Like the K-2 teachers of the Washougal School District, they are using the educational software app, SeeSaw to capture learning during the distance learning. They are able to send video lessons and activities for students to interact with during the afternoon asynchronous learning time.
Teachers set up activity buttons for students to connect to three lessons. One day may include math, a listen and learn activity and a skills practice, such as handwriting or answering questions about a story. There are also activities for the areas of science and even community building. Students can log in at any time in the day to complete the work. “I had a student who had a dentist appointment during class time but was still able to participate easily in the activities,” said McGranahan. “This offers a lot of flexibility for families.”

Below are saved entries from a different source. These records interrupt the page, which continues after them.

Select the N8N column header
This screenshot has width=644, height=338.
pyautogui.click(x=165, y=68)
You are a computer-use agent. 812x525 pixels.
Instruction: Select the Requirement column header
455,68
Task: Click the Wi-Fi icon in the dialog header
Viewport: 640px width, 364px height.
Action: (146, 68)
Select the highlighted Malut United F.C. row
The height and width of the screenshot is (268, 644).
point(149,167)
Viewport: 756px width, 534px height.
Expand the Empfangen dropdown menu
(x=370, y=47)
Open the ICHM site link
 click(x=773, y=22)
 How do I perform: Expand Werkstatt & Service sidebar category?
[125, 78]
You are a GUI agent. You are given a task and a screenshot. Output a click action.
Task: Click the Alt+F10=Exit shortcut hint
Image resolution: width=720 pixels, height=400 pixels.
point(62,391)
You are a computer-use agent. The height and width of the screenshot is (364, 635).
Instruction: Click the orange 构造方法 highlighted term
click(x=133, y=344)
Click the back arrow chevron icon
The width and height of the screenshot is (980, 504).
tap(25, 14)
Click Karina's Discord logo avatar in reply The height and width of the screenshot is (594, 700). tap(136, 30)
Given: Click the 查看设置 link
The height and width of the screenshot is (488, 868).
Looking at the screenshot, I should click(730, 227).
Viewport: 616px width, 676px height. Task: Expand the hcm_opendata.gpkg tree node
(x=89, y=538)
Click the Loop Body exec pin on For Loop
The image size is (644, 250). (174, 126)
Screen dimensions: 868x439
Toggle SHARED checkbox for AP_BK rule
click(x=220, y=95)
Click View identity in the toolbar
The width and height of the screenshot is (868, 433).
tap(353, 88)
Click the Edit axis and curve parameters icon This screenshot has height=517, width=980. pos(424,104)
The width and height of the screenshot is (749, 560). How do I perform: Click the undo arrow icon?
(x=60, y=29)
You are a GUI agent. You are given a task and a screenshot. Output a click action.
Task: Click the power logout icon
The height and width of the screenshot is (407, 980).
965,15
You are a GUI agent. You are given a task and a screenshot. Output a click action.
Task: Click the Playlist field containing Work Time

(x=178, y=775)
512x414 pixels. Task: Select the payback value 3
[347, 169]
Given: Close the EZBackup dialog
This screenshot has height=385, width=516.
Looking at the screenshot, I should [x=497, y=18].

A good example of Seesaw’s use was a recent first grade unit on folk tales. “The assignment was for students to retell a folk tale or fable in their own words,” explained McGranahan. “They recorded themselves telling the story and even downloaded artwork they created to illustrate it. Then we were able to watch and listen to their work.”
“I am so amazed at how committed many of our families and students are to this whole distance learning process,” McGranahan added. “It is a lot and it is a challenge, but we have had kids show up when the power is off, the wind is blowing, and the smoke is in the air. Kids show up and participate when they are tired and are not feeling well. I have had a kid show up to Zoom because he did not want to miss it, even though his tummy hurt, and he had to leave because he was getting sick. Our students are not giving up just because we are doing distance learning! They are actively engaged and will be able to pick up right where we left off when we get the chance to be back in the building.”
Youngest learners thrive with structure and routine and the CRGE team understands that it is a struggle for students to not be in the classroom. “Even with all the tools we have in place, this is not the same as it would be in person,” McGranahan said. “Sometimes students just need to be near the teacher and talk through a problem without the whole group watching. They need to get up and move and learn in different ways, and that is difficult over Zoom.”
Termini agrees. “It is a challenge for me to not see each students’ process,” she explained. “I don’t see them individually as they work through an assignment to recognize where they may have struggled. I just see the outcome, not how they problem solve and approach the work.”
Another challenge to distance learning is lesson preparation that must take weeks of lead time to gather and distribute materials to families who drive to the school at specific times for pick up. “It was such a treat to see students as they came to pick up bags,” said Termini. “It was good to touch base face to face with our students and their parents to check in on how it is going.”
A benefit that has risen from remote learning is the stronger connections being made with many of the students’ families. “We are working hard to address parent needs as much as we can and support them,” said Tedford. “The partnership we have with parents is so important and is being fine-tuned.”
“We are not able to do our job without family support and I absolutely love the depth of connection with parents I am able to make because of distance learning,” said McGranahan.
“I appreciate how supportive our student’s families have been,” added Termini. “We couldn’t do it without them!”